Maine's former U.S. Attorney, Thomas Delahanty II (far left), heard testimony during a 2015 summit on Maine's opioid crisis alongside Michael Botticelli, former head of the White House Office of National Drug Control Policy, and Maine U.S. Sen. Angus King.
Susan Sharon
/
Maine Public
Maine's former U.S. Attorney, Thomas Delahanty II (far left), heard testimony during a 2015 summit on Maine's opioid crisis alongside Michael Botticelli, former head of the White House Office of National Drug Control Policy, and Maine U.S. Sen. Angus King.

Former U.S. Prosecutor and Maine Superior Court Judge Thomas Delahanty II has died.

He served as U.S. Attorney for Maine during the Obama years. In 2015, Delahanty joined drug treatment providers and others to create the Maine Opiate Collaborative. It featured groups focusing on law enforcement, education and drug treatment:

"We cannot be rushed but we must act with dispatch. As each group finalizes an idea we want to put it to work," he said at the time.

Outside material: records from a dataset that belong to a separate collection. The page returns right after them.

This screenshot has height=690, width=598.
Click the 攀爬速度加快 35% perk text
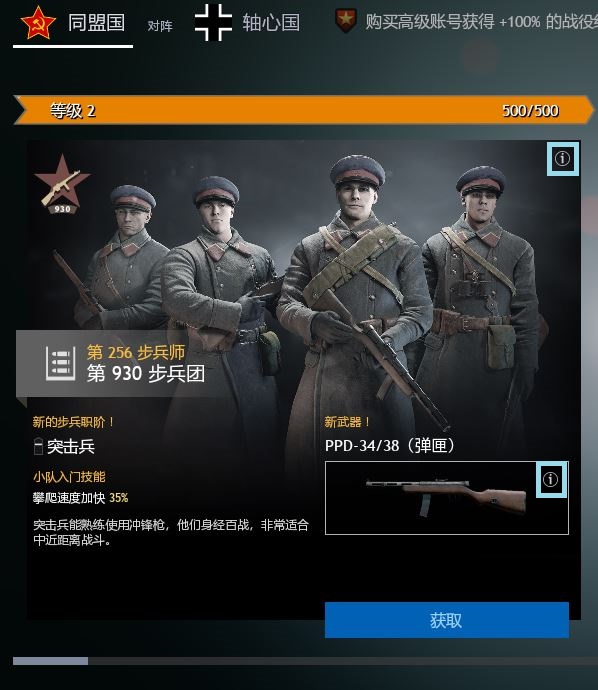pos(81,498)
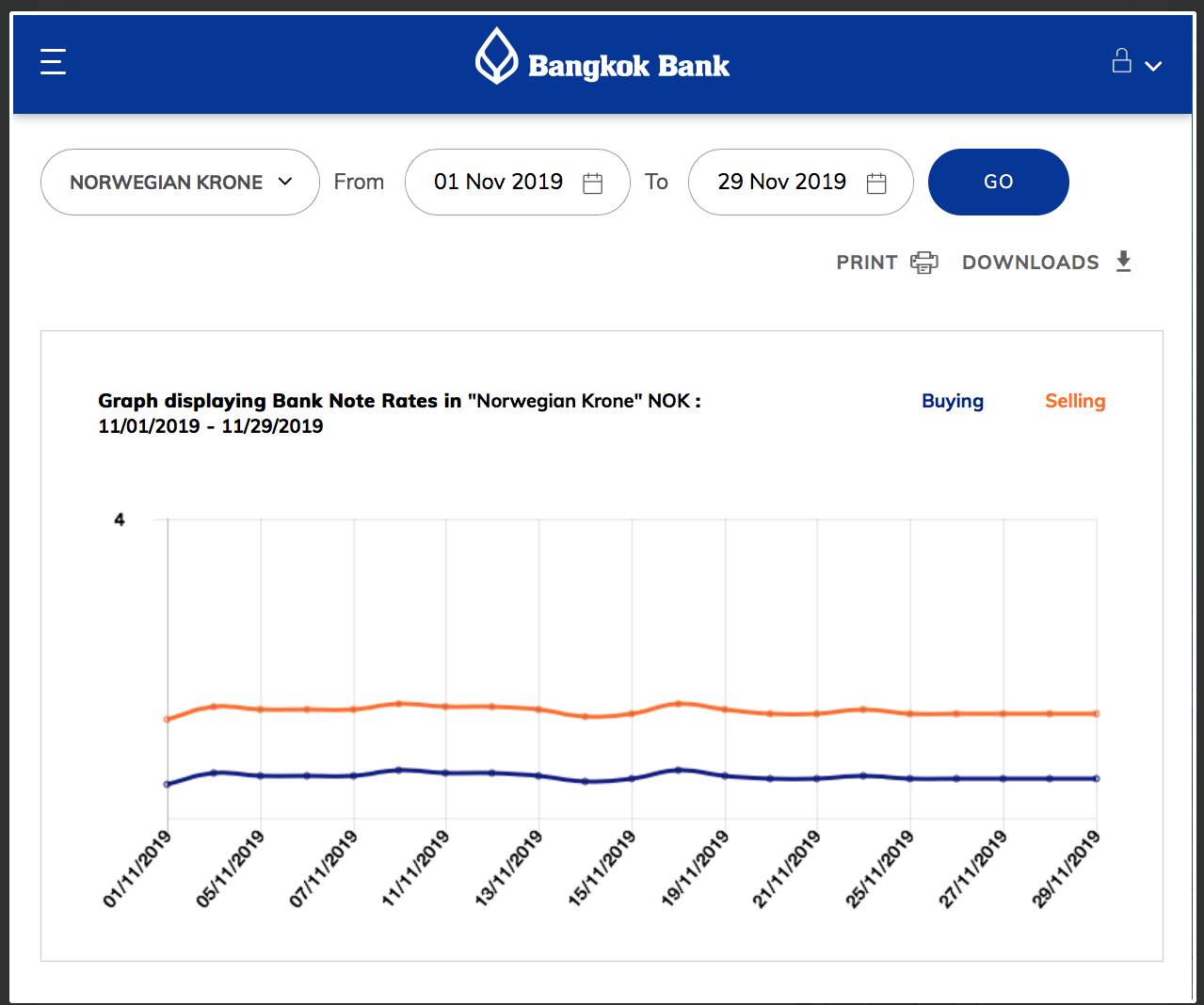
Task: Click the 29 Nov 2019 date field
Action: (781, 182)
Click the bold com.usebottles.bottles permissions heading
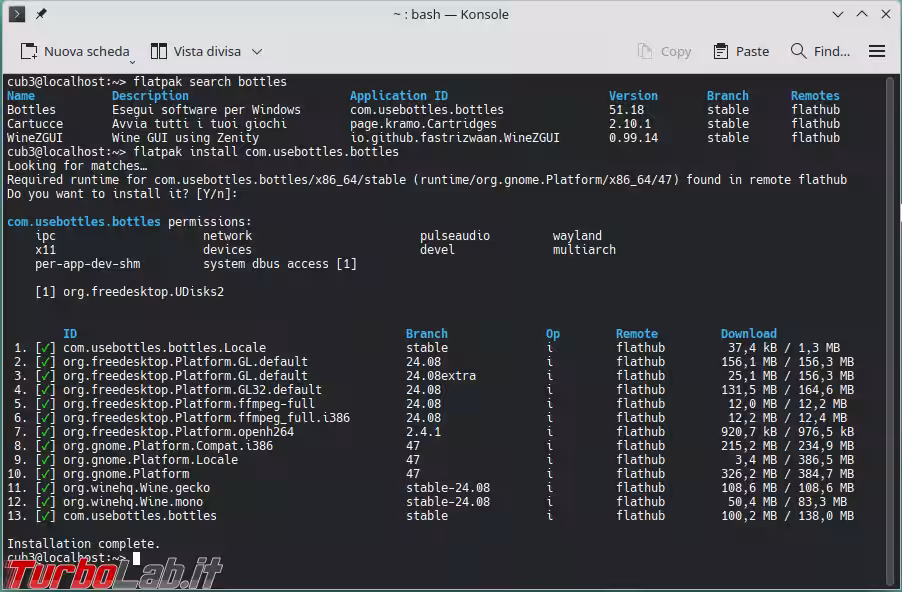 [84, 222]
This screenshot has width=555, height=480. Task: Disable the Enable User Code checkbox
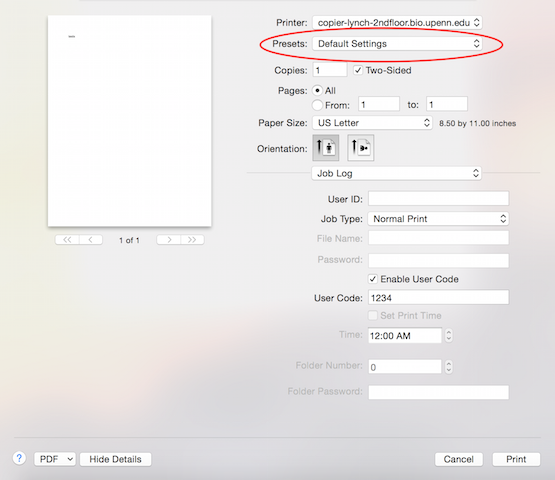[372, 279]
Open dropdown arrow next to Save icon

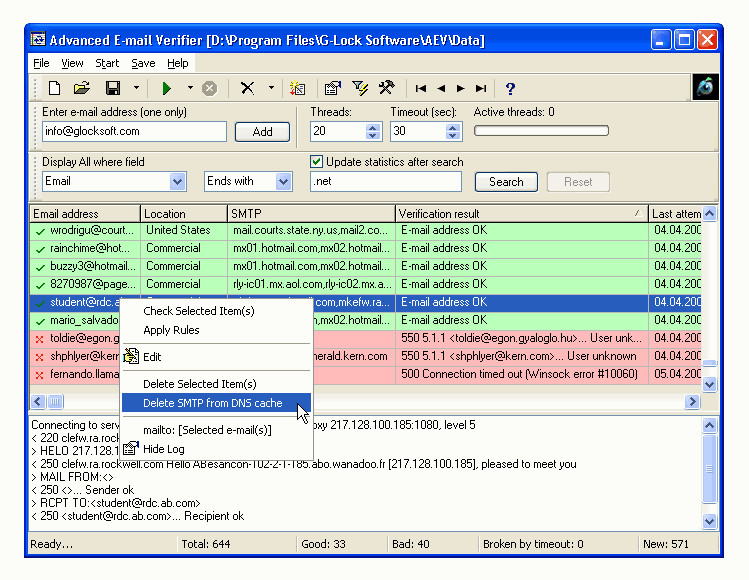tap(134, 88)
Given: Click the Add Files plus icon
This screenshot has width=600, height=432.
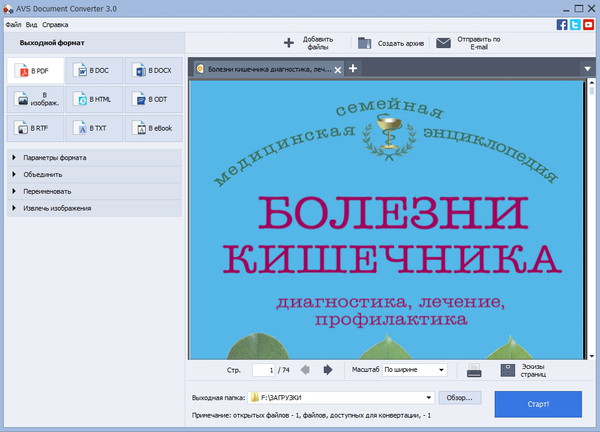Looking at the screenshot, I should pos(289,43).
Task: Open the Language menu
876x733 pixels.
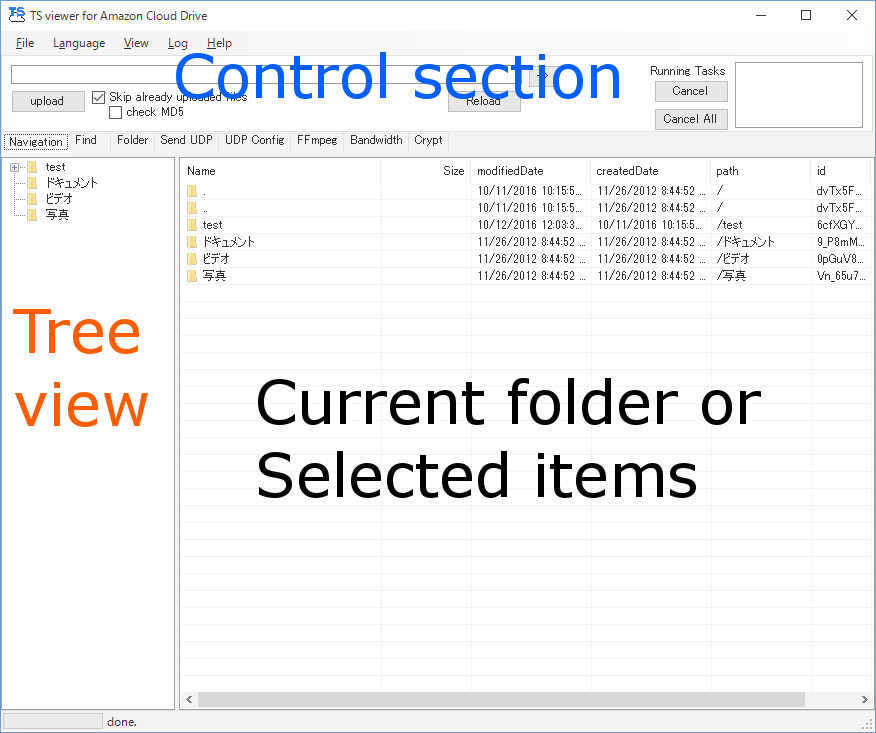Action: (79, 43)
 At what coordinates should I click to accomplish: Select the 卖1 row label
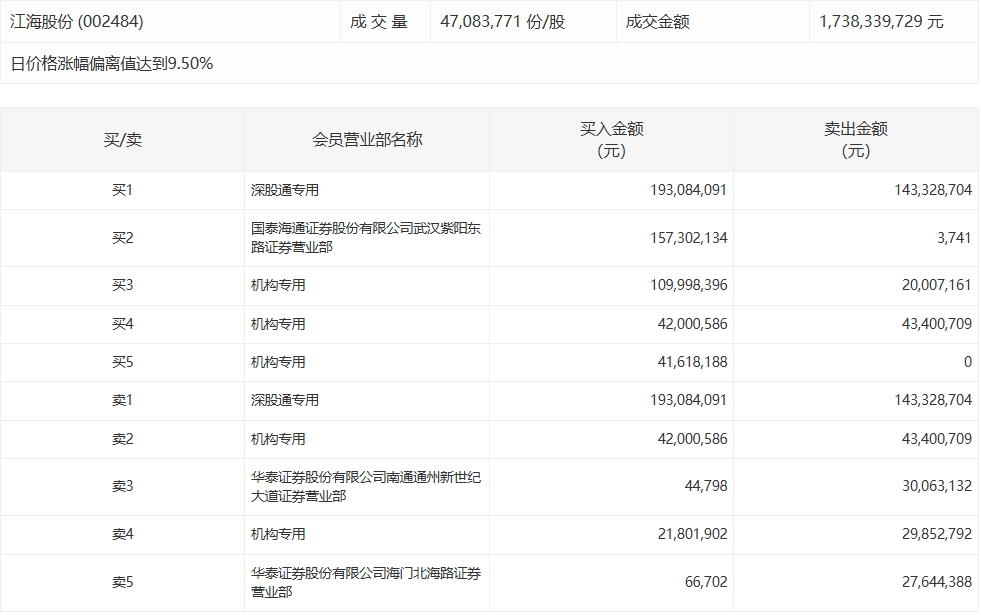click(x=122, y=400)

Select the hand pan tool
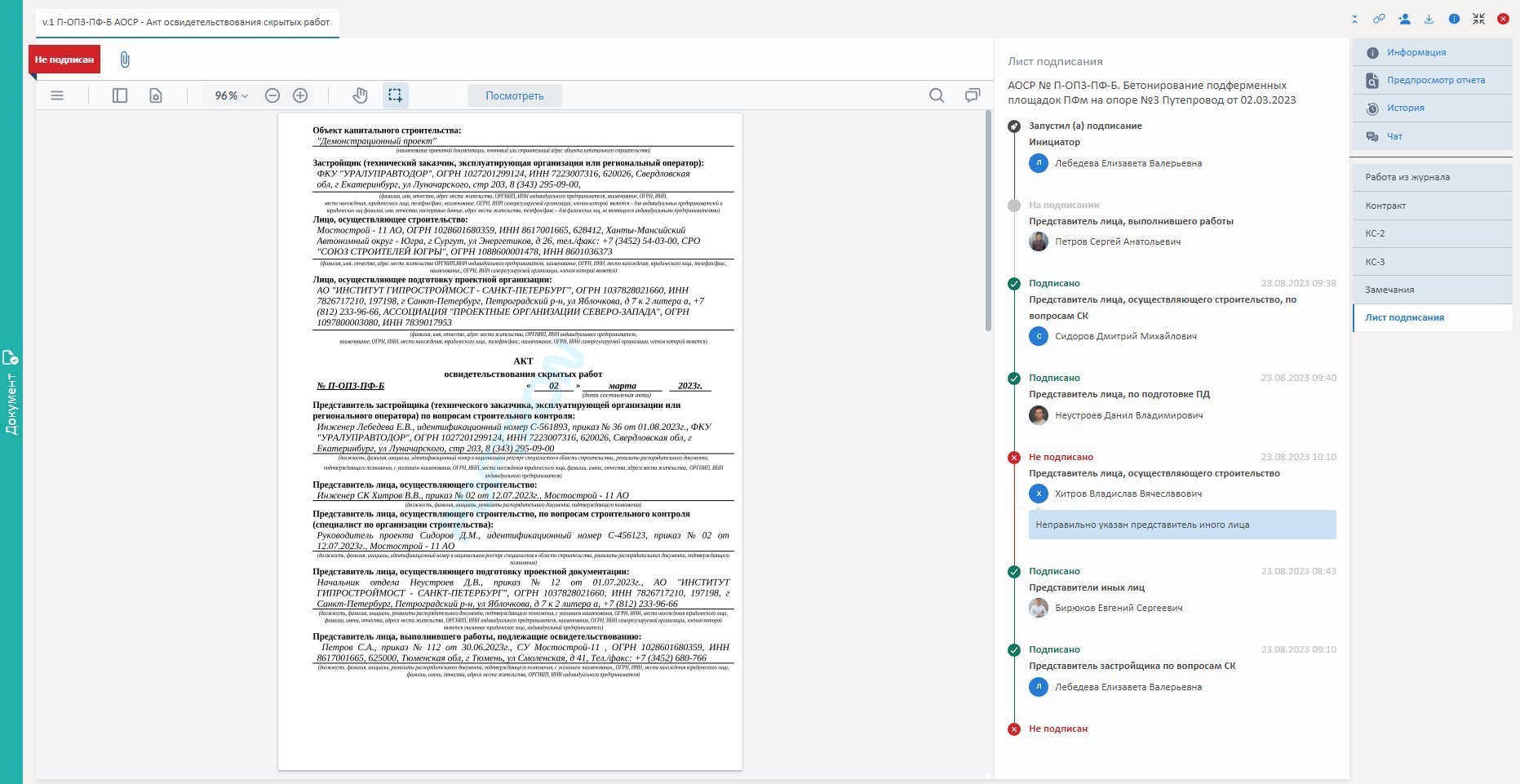click(x=360, y=95)
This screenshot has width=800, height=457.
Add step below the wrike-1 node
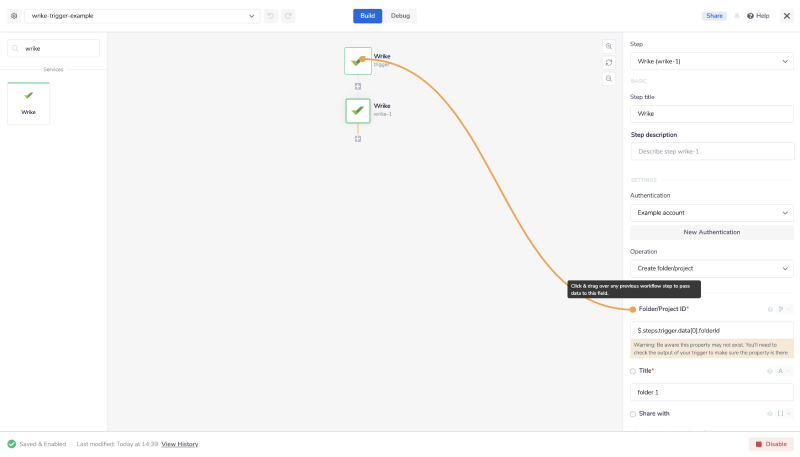(357, 138)
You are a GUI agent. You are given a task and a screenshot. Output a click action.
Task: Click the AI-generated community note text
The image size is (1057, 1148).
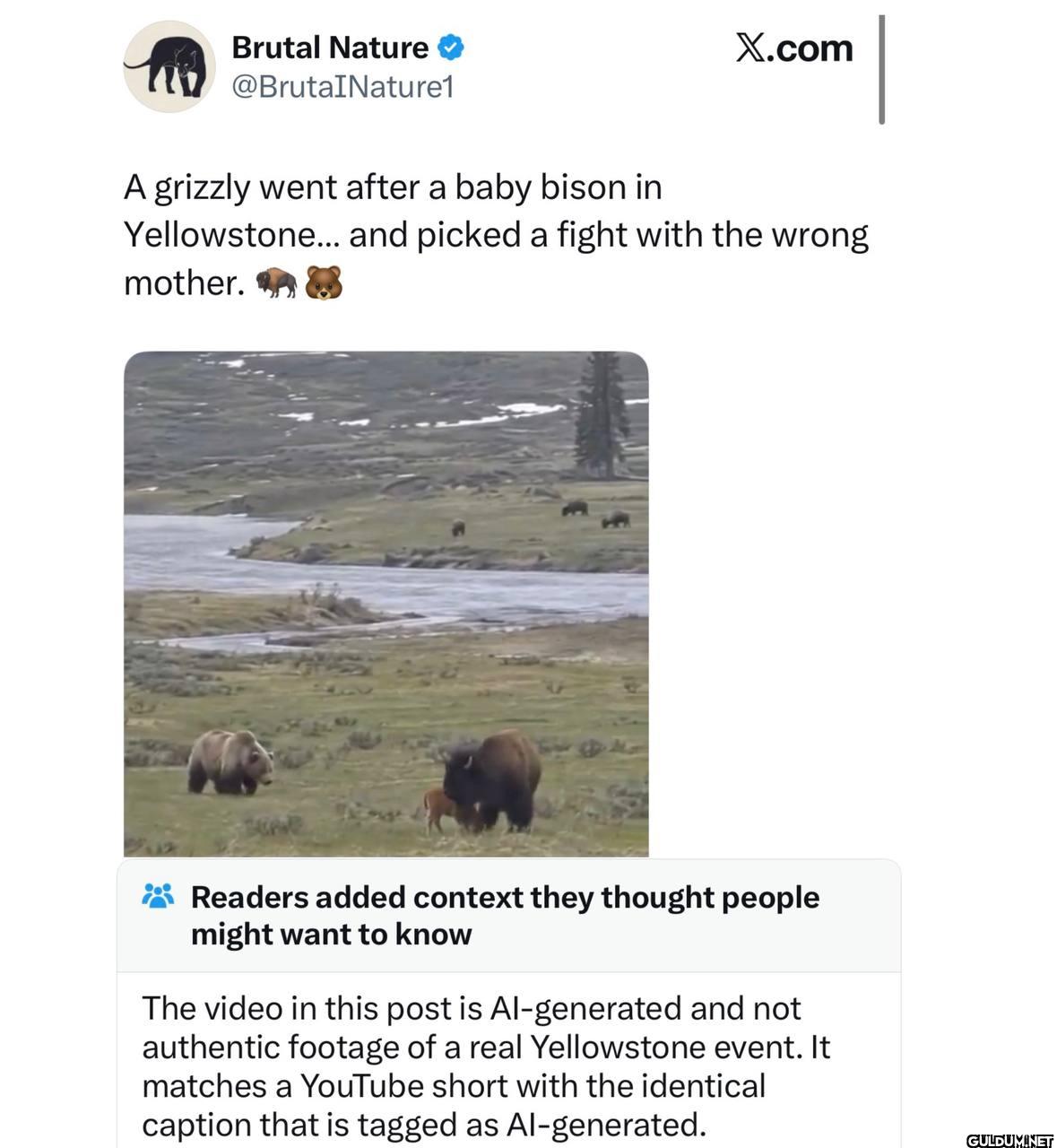coord(486,1065)
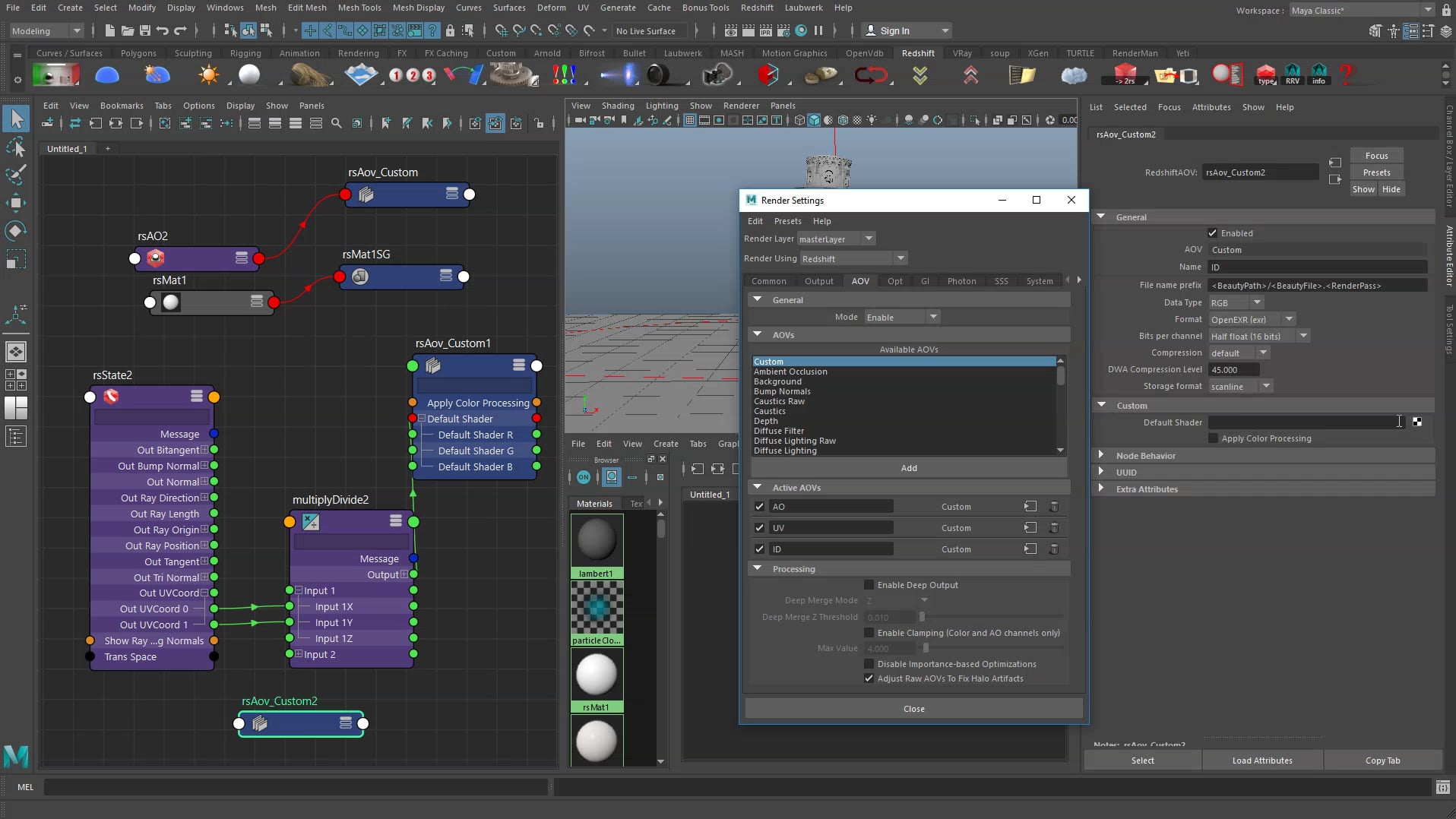
Task: Check Apply Color Processing under Custom
Action: [1213, 438]
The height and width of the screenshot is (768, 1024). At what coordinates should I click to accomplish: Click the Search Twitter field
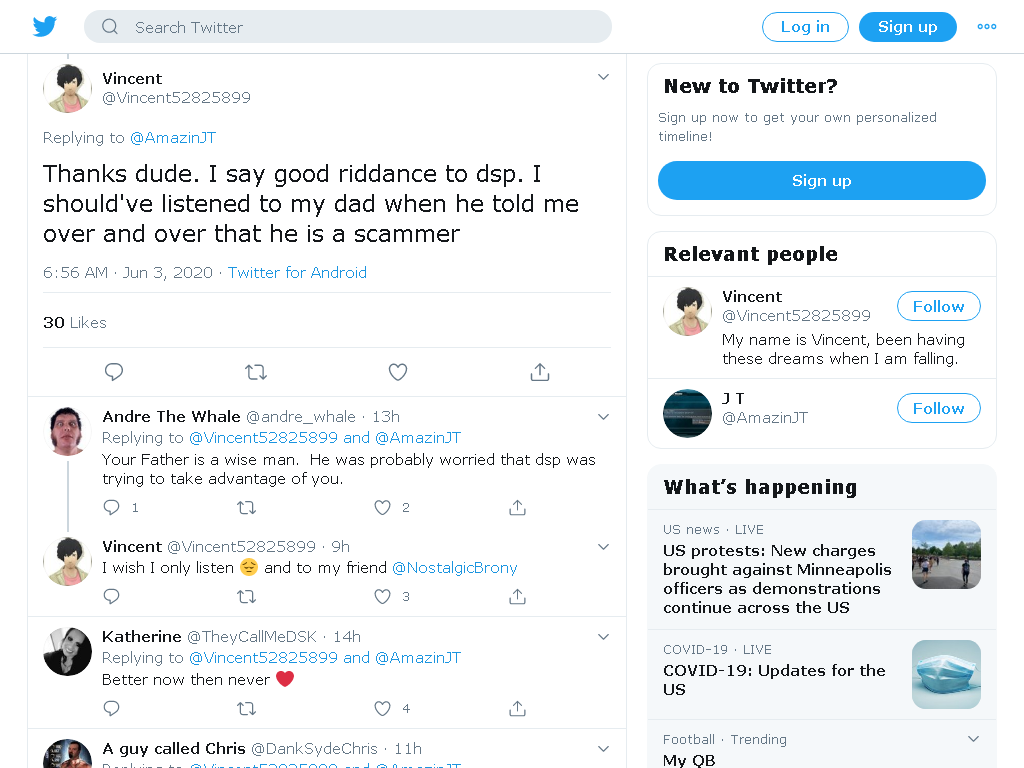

The collaborative issued a report the next year recommending the expansion of health care access, an increase in the number of drug courts, improved treatment services, better prevention programs and increased prosecution of drug dealers.

In 2015, he announced charges against two-dozen out-of-staters who came to Maine with illegal drugs to sell. "There is a sign at the southern end of the Maine turnpike that says Maine is open for business, but this is not the type of the business we're seeking," he once said.

In addition to his work as a federal prosecutor, Delahanty served as a Superior Court Judge. Governor Mills, in a statement Thursday, called Delahanty a "champion of justice." He was 75-years-old.